The standard does not deal with CPU caches, or even CPUs for that matter.
The standard specifies an abstract machine, whose observable behaviour
every conforming implementation must emulate with respect to a well-formed
C++ program given to it. CPUs and caches are a detail internal to the
implementation; your C++ program cannot deal with that in a
standard-conforming, implementation-independent way. So the part of your
question regarding refreshing the cache is meaningless for this group.

With respect to "speed", the question is not very well formed. The speed of
what? Of every single iteration of the while loop? Is that even important?
Or the speed of the entire spin_wait_flag execution? Under what conditions?

Unless your formulate your speed measurement methodology, your question
cannot be answered. And if you do formulate your methodology, then you do
not need this group to answer your question, because you can use your
methodology to measure the speed, whatever it is.

[itaj sherman]

On Monday, June 22, 2015 at 10:30:04 PM UTC+3, itaj sherman wrote:
> My question turned up while implementing spin-wait
> when a thread needs to wait for another thread to complete a short work,
> so short that locking/releasing a mutex might take longer than the work.

I guess it's important to add:
knowing that the other thread is actually currently doing that work,
which is shorter than thread context switch (and mutex/condvar operations).

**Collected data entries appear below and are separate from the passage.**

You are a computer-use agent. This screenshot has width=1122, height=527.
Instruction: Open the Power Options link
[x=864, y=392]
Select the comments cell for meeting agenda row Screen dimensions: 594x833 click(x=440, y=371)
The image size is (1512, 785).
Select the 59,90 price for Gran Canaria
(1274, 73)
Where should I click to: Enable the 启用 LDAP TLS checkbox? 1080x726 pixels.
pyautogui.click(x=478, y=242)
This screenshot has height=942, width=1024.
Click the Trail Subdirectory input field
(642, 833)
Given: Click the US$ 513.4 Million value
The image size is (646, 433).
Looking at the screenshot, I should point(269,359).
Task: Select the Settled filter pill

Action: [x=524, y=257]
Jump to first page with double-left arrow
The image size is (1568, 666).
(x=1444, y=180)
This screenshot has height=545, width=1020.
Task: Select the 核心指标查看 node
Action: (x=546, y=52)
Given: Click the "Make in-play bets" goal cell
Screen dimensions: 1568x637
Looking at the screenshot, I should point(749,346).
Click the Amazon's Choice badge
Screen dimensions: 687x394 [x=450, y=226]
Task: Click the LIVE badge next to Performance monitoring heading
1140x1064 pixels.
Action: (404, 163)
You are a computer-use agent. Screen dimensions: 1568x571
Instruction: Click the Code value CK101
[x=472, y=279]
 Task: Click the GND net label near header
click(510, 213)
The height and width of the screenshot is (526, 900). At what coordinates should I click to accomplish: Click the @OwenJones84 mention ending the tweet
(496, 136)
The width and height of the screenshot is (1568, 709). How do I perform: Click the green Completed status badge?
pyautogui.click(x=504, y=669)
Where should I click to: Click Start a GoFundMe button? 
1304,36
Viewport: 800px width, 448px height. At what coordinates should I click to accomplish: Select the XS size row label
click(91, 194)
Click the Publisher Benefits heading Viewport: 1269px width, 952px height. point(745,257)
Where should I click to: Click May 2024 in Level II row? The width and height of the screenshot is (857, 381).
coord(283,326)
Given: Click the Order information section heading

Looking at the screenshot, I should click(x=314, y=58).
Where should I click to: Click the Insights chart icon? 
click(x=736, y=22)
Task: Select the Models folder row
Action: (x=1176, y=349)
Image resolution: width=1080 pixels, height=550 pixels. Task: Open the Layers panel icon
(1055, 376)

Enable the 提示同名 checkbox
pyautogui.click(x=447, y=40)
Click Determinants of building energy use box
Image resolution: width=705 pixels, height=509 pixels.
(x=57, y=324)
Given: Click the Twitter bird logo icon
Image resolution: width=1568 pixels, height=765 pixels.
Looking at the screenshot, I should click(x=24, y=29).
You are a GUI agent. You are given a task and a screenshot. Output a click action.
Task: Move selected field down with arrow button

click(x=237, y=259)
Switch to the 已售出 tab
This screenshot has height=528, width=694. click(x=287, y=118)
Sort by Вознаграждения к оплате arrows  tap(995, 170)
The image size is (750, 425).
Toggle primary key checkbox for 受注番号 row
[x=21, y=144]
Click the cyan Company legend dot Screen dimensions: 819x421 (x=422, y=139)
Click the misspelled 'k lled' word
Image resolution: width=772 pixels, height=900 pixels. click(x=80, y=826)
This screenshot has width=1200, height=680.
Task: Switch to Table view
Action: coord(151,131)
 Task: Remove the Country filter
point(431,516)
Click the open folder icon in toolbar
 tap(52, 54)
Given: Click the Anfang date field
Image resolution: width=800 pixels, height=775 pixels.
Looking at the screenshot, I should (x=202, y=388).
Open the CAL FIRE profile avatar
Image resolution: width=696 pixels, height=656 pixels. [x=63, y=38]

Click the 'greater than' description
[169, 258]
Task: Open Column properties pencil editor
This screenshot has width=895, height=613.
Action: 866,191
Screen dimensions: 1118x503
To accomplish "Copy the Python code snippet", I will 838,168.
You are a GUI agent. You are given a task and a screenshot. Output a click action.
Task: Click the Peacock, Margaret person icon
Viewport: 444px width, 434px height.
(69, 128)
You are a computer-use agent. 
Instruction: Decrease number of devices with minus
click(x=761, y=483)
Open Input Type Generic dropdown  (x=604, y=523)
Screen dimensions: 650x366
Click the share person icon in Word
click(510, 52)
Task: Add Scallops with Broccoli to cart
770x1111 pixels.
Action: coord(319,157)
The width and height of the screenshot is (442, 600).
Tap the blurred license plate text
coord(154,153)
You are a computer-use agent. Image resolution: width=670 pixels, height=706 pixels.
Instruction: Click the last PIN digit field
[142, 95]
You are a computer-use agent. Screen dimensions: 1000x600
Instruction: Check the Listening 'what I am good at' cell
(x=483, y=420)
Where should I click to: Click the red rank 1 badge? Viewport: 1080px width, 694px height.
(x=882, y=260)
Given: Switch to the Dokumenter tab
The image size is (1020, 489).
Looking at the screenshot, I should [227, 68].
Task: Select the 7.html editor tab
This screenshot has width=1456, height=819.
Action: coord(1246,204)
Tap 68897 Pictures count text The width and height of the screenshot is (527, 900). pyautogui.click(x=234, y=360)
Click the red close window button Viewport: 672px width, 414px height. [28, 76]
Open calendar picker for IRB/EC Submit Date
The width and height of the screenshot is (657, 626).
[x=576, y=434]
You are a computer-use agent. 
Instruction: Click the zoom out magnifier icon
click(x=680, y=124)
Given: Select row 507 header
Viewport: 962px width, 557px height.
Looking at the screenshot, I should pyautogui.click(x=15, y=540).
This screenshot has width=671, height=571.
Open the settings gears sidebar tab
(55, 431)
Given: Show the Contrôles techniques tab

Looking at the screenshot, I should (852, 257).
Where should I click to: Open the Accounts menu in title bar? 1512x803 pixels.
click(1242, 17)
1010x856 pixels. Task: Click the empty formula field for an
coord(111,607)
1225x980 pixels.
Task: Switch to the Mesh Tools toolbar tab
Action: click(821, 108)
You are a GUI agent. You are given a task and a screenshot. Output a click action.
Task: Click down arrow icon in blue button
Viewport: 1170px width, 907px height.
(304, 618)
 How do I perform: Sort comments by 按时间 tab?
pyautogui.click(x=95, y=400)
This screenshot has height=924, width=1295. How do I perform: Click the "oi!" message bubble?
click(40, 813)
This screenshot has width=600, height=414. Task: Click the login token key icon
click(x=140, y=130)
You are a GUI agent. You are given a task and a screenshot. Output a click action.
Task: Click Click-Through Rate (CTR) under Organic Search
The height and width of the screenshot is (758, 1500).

> The problem the way I see it is the standard does not explicitly define a
> clear way to refresh the cpu cache before re-loading an atomic variable.
>
> In my example code below, atomic_oneway_flag::spin_wait_flag has 3
suggested
> implementations. They are equivalent w.r.t memory ordering as seen by user
> code. But they might not be equal in speed.
>
> Specifically, it seems that practically (correct me if I'm wrong),
> implementation-2 of atomic_oneway_flag::spin_wait_flag below
> is faster/better than implementation-1.
> I.e. load( ..., memory_order_acquire ) or fence( memory_order_acquire )
>
> Now, is it somehow implied by the standard that an acquire operation might
> refresh the following loads faster than a relaxed operation?
> I cannot see that it is.
> Thus, I would expect to do something like implementation-3 below using an
> operation that explicitly and specifically refreshes the cache for the
next
> relaxed load.
>

Seems possibly I'm asking about something like the x86 "pause" instruction.
As explained here:
http://www.quora.com/What-is-the-purpose-of-the-pause-instruction-in-the-x86-ISA

I've seen this instruction is used in implementation of
boost::atomics::detail::pause().

So is there anything like that in the standard?
Was it ever discussed?


> ....

>
> public: void spin_wait_flag() //implementation 3
> {
> while( true ) {
> bool x( std::atomic::load( m, memory_order_relaxed ) );
> if( x ) {
> std::atomic::fence( memory_order_acquire );
> return;
> } else {
> /* Some code that refreshes the cache for the */
> /* following relaxed load. */
> /* Supposedly std::atomic::load_memory_barrier(); */
> }
> }
> }
>

to fix implementation 3 with that:

public: void spin_wait_flag() //implementation 3
{
while( true ) {
bool x( std::atomic::load( m, memory_order_relaxed ) );
if( x ) {
std::atomic::fence( memory_order_acquire );
return;
} else {
/* Some code that refreshes the cache for the */
/* following relaxed load. */

boost::atomics::detail::pause();
}
}
}

//code from boost_1_58_0\boost\atomic\detail\pause.hpp(30)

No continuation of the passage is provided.